We’ll cover how the components work further in documentation.
How it runs
Proof generation is a multi-stage process, where the initial jobs are created by the Prover gateway, and then moved by the House Keeper until the proof is generated.
The real-life deployment of prover subsystem looks as follows:
- 1x prover gateway
- 1x house keeper
- Many witness generators
- Many witness vector generators
- Many circuit provers
- 1+ proof compressors
Currently, the proving subsystem is designed to run in GCP. In theory, it’s mostly environment-agnostic, and all of the components can be launched locally, but more work is needed to run a production system in a distributed mode outside of GCP.
Witness generators, witness vector generators, and provers are spawned on demand based on the current system load via an autoscaler (WIP, so not released publicly yet). They can be spawned in multiple clusters among different zones, based on the availability of machines with required specs.
How to develop
Different parts of the subsystem have different hardware requirement, but the aggregated summary to be able to run everything on a single machine is as follows:
- CPU with 16+ physical cores.
- GPU with CUDA support and at least 24 GB of VRAM.
- At least 64GB of RAM.
- 200+ GB of disk space. 400+ GB is recommended for development, as
/target
directory can get quite large.
Given that the requirements are quite high, it’s often more convenient developing the prover in a GCP VM rather than on a local machine. Setting up a VM is covered further in docs.
Creating a GCP VM
In this section we will cover the creation of a VM suitable for prover development. We assume that you already have access to the GCP cluster.
When you need a VM
Generally, you don’t always need a VM to work on prover. You typically need it to either modify the code under
cfg(feature = "gpu")
flag, or when you need to run some tests.
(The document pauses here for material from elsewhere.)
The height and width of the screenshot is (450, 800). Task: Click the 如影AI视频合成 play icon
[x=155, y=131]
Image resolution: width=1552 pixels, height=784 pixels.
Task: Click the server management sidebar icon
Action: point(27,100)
Moreover, VMs are shared, e.g. many people have access
to them, and you can’t store sensitive data (like SSH keys) there, so they can’t be used as primary workstations.
Finally, the VMs with GPU aren’t cheap, so we expect you to use them when you really need them.
A typical workflow so far is to instantiate a new VM when you need it, and remove once you’re done. Remember: even if the VM is stopped, the SSD is persisted, so it’s not free.
Create a VM
Open Google cloud console and choose “Compute Engine”.
On the “Compute Engine” page choose the cluster suitable for creating VMs with GPU, and then click on “Create instance”.
We will need an GPU L4 instance, so find the zone that is close to you geographically and has such instances. At the
time of writing, europe-west2
is one of the possible options. L4 is recommended as the cheapest option, but you may
use a beefier machine if you need it.
When you choose the region, set the following options:
- Name: A descriptive name that contains your name, e.g.
john-doe-prover-dev-machine
. - Region and zone: Values you’ve found above.
- Machine configuration: “GPUs”, then:
- GPU Type: NVIDIA L4
- Number of GPUs: 1
- Machine type: Preset,
g2-standard-16
- Availability policies: Choose standard provisioning. Spot instances can be preempted while you work on them, which will disrupt your flow.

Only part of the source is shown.